At three, there was more trumpeting, more
drumming, a general backing of horses on the
foot-passengers, announcing the approach of
some important event. A cloud of cavalry
came galloping by; then, a numerous and
brilliant group of staff-officers. In the midst
of these, attired in the uniform of a general of
the National Guard, rode Louis Napoleon
Bonaparte.

I saw him again the following day, in the
Champs Elysée, riding with a single English
groom behind him; and again in a chariot
escorted by cuirassiers.

When he had passed, I essayed a further
progress towards the Rue St. Denis; but the
hedge of bayonets still bristled as ominously
as ever. I went into a little tobacconist's
shop; and the pretty marchande showed me a
frightful trace of the passage of a cannon ball,
which had gone right through the shutter
and glass, smashed cases on cases of cigars,
and half demolished the little tobacconist's
parlour.

My countrymen were in great force on the
Boulevards, walking arm and arm, four
abreast, as it is the proud custom of Britons
to do. From them, I heard, how Major Pongo,
of the Company's service, would certainly
have placed his sword at the disposal of the
Government in support of law and order, had
he not been confined to his bed with a severe
attack of rheumatism: how Mr. Bellows,
Parisian correspondent to the "Evening Grumbler,"
had been actually led out to be shot, and
was only saved by the interposition of his tailor,
who was a Serjeant in the National Guard;
and who, passing by, though not on duty,
exerted his influence with the military
authorities, to save the life of Mr. Bellows:
how the reverend Mr. Faldstool, ministre
Anglican, was discovered in a corn-bin,
moaning piteously: how Bluckey, the man
who talked so much about the Pytchley
hounds, and of the astonishing leaps he
had taken when riding after them,
concealed himself in a coal-cellar, and lying down
on his face, never stirred from that position
from noon till midnight on Thursday (although
I, to be sure, have no right to taunt him with
his prudence): how, finally, M'Gropus, the
Scotch surgeon, bolted incontinently in a
cab, with an immense quantity of luggage,
towards the Chemin-de-fer du Nord; and,
being stopped in the Rue St.

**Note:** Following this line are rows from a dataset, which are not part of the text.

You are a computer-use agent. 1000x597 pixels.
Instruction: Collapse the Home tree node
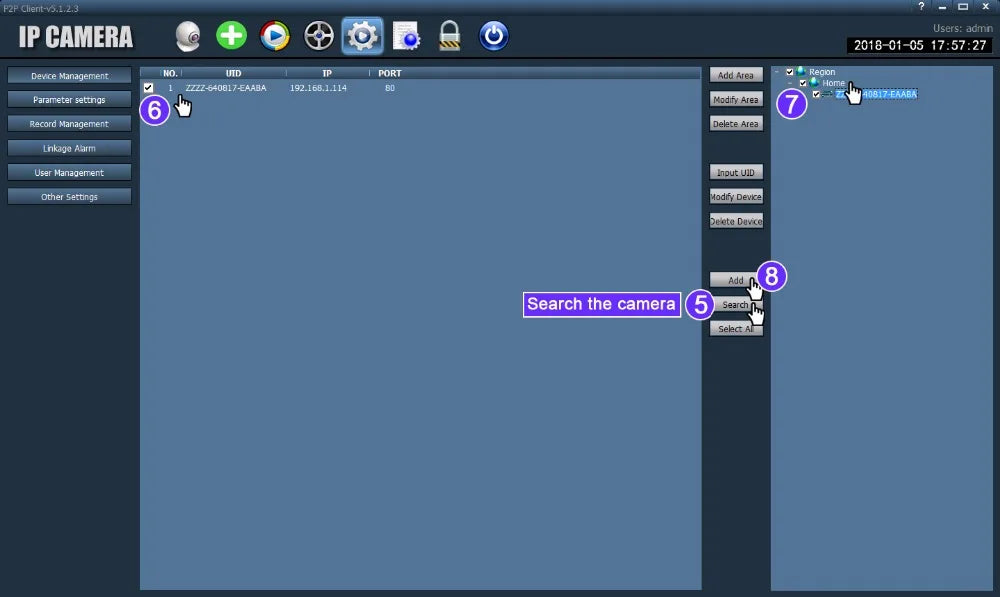point(790,83)
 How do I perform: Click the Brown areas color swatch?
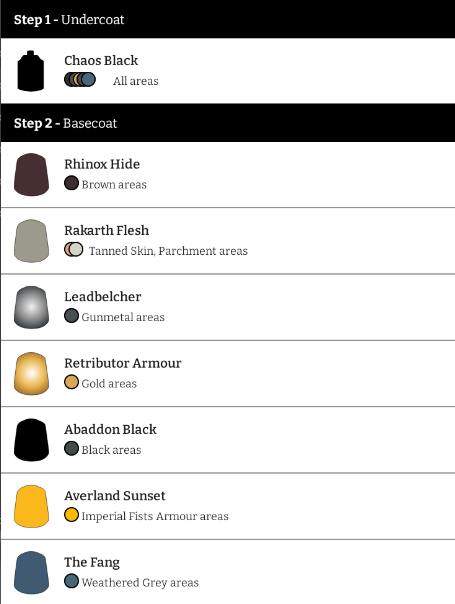(71, 183)
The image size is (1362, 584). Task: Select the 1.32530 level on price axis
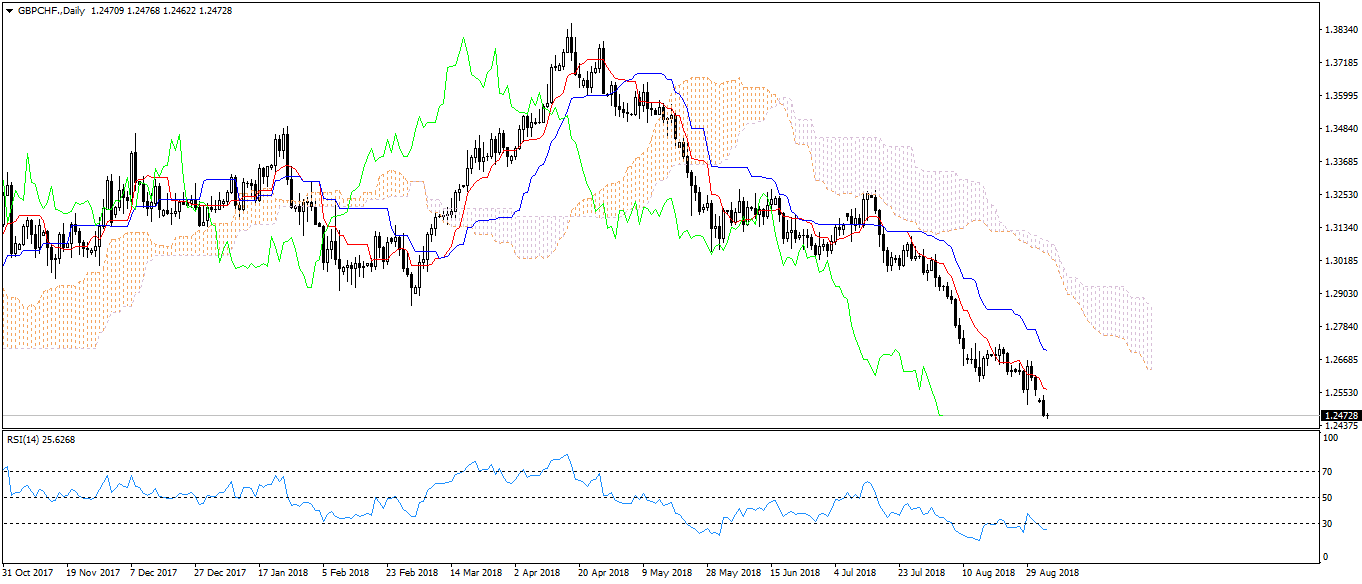(1339, 194)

Denis, was
ignominiously turned out of his vehicle by the
mob; the cab, together with M'Gropus's
trunks, being immediately converted into the
nucleus of a barricade:—how, returning the
following morning to see whether he could
recover any portion of his effects, he found the
barricades in the possession of the military,
who were quietly cooking their soup over a
fire principally fed by the remnants of his
trunks and portmanteaus; whereupon,
frantically endeavouring to rescue some disjecta
membra of his property from the wreck, he
was hustled and bonneted by the soldiery,
threatened with arrest, and summary military
vengeance, and ultimately paraded from the
vicinity of the bivouac, by bayonets with
sharp points.

With the merits or demerits of the struggle,
I have nothing to do. But I saw the horrible
ferocity and brutality of this ruthless soldiery.
I saw them bursting into shops, to search
for arms or fugitives; dragging the inmates
forth, like sheep from a slaughter-house,
smashing the furniture and windows. I saw
them, when making a passage for a convoy
of prisoners, or a wagon full of wounded,
strike wantonly at the bystanders, with the
butt-ends of their muskets, and thrust at them
with their bayonets. I might have seen
more; but my exploring inclination was
rapidly subdued by a gigantic Lancer at the
corner of the Rue Richelieu; who seeing me
stand still for a moment, stooped from his
horse, and putting his pistol to my head (right
between the eyes) told me to "traverser!" As
I believed he would infallibly have blown my
brains out in another minute, I turned and fled.
So much for what I saw. I know, as far as
a man can know, from trustworthy persons,
from eye-witnesses, from patent and
notorious report, that the military, who are
now the sole and supreme masters of that
unhappy city and country, have been
perpetrating most frightful barbarities since the
riots were over. I know that, from the
Thursday I arrived, to the Thursday I left
Paris, they were daily shooting their prisoners
in cold blood; that a man, caught on the Pont
Neuf, drunk with the gunpowder-brandy of
the cabarets, and shouting some balderdash
about the République démocratique et sociale,
was dragged into the Prefecture of Police, and,
some soldiers' cartridges having been found in
his pocket, was led into the court-yard, and,
there and then, untried, unshriven, unannealed,
shot! I know that in the Champ de Mars
one hundred and fifty-six men were executed;
and I heard one horrible story (so horrible
that I can scarcely credit it) that a batch of
prisoners were tied together with ropes, like
a fagot of wood; and that the struggling mass
was fired into, until not a limb moved, nor a
groan was uttered. I knowand my informant
was a clerk in the office of the Ministry of War
that the official return of insurgents killed,
was two thousand and seven, and of soldiers
fifteen. Rather long odds!

We were in-doors betimes this Friday
evening, comparing notes busily, as to what
we had seen during the day. We momentarily
expected to hear the artillery again, but, thank
Heaven, the bloodshed in the streets at least
was over; and though Paris was still a city
in a siege, the barricades were all
demolished; and another struggle was for the
moment crushed.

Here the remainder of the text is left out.